The state of the law during this time period is a most interesting aspect of these books. “In Dublin the law was exactly the same as in England, but traditionally Galway was ruled by Roman law. It was only in the last few years that English law had begun to prevail. Mara was trained in Roman law which is why she is prepared to take on this unusual situation.

The simple case of the theft of a meat pie becomes a small drop in a big bucket rather quickly when the murder of a young Spaniard occurs and the main suspect is the son of the present mayor and the circumstantial evidence does not add up for Mara or her law students.

A compelling look at life in general in early Ireland and also at law schools of the time, trade in busy ports such as Galway and political organizations of kingdoms and cities of the medieval period. Apparently tourists can see Lynch’s Castle  and Blake’s Castle today as well as many of the places in this story including The King’s Head Inn.

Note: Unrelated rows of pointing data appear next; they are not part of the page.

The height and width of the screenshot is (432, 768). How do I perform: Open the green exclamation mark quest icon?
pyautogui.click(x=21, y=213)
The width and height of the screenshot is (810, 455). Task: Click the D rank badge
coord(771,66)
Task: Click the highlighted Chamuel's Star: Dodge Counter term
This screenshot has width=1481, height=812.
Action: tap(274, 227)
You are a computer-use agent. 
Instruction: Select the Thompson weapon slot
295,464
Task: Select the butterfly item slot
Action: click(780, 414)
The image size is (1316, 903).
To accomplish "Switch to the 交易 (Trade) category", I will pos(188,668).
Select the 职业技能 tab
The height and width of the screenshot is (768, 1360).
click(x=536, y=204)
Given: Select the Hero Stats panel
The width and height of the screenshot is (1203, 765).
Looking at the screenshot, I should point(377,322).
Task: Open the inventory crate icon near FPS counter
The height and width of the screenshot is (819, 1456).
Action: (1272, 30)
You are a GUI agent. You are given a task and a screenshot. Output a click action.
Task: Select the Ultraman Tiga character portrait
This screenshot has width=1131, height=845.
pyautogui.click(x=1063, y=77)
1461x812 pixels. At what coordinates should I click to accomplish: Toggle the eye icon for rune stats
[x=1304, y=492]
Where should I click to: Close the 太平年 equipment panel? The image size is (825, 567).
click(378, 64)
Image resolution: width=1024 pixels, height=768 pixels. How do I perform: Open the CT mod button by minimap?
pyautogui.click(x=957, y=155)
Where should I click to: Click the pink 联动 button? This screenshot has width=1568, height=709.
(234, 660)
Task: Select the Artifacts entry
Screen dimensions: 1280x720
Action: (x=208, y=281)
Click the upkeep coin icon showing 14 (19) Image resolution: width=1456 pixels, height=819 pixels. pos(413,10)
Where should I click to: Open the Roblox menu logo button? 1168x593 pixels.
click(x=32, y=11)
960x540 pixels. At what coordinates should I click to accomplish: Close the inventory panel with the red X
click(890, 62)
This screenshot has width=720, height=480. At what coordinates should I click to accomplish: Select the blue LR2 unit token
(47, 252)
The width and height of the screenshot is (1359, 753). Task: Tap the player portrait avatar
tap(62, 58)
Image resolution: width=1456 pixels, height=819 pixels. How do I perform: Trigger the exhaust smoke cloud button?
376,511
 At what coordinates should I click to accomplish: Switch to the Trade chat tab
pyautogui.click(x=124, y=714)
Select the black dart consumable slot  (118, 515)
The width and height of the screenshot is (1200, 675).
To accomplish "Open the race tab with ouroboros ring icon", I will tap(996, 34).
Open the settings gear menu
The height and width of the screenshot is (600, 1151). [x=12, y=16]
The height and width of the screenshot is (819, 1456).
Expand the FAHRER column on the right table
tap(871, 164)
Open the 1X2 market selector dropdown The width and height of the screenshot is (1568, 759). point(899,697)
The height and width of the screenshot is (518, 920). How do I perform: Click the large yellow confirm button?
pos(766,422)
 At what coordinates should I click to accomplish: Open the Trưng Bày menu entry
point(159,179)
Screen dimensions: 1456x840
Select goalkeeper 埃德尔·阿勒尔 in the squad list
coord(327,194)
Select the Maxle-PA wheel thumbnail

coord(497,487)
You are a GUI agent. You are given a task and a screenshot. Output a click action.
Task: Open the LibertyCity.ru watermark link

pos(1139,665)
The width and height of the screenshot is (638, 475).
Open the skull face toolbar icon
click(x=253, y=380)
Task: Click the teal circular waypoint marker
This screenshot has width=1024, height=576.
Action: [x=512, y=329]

If you think Cora Harrison’s series might appeal to you I highly recommend that you start with My Lady Judge. Also that you go visit her website as shown at the top of this review.

Away by Jane Urquhart

I first read Away very soon after it was first published in 1993 and, on this read, was quite surprised to find that I had remembered so little. In fact, it was more a feeling that I remembered and a vision of a great white house on the shores of a lake. I also recalled a somewhat “romantic” feeling. Well, there was definitely a dreamy quality in the lives of especially one of the three women, Mary, whose story comes first and whose experience gives the book its title.Away Mary lived on Rathlin Island (Ireland) and 140 years before the book opens had discovered the remains of a wreck on the beach and waded through barrels of whiskey and “fifty clanking teapots” “and found an exhausted young man who, when she grabbed his shirt in her fists, opened two sea-green eyes and spoke the name Moira before falling once again into semi-consciousness.” Her mother and a priest and other islanders found her early in the afternoon “surrounded by cabbages and teapots, asleep in the arms of a dead young sailor.” “Those who looked down to the beach that morning crossed themselves and turned to Mary’s mother with compassion in their eyes. They knew, and she knew, that Mary was away.” And so it begins. It was said that “the islanders knew of the ones who lived under the waters and this abandoned body clearly belonged to one of them.”
“At first it was believed that Mary would die; that she would waste away, abandoning a body that had already been “left behind”. But this did not happen. She marries Brian and has two children, Liam and Eileen. Eileen is the second woman in the chain of three and the third is her daughter Esther who opens and closes the story. In Esther’s reflections near the end of the story we read  “In this family all young girls are the same young girl and all old ladies are the same old lady.” In this statement is a secret I think that helps one figure out something of the meaning of life. I love this book much more now on the second read than on the first and much more than the big white house on the shore of a lake will remain in my memory now.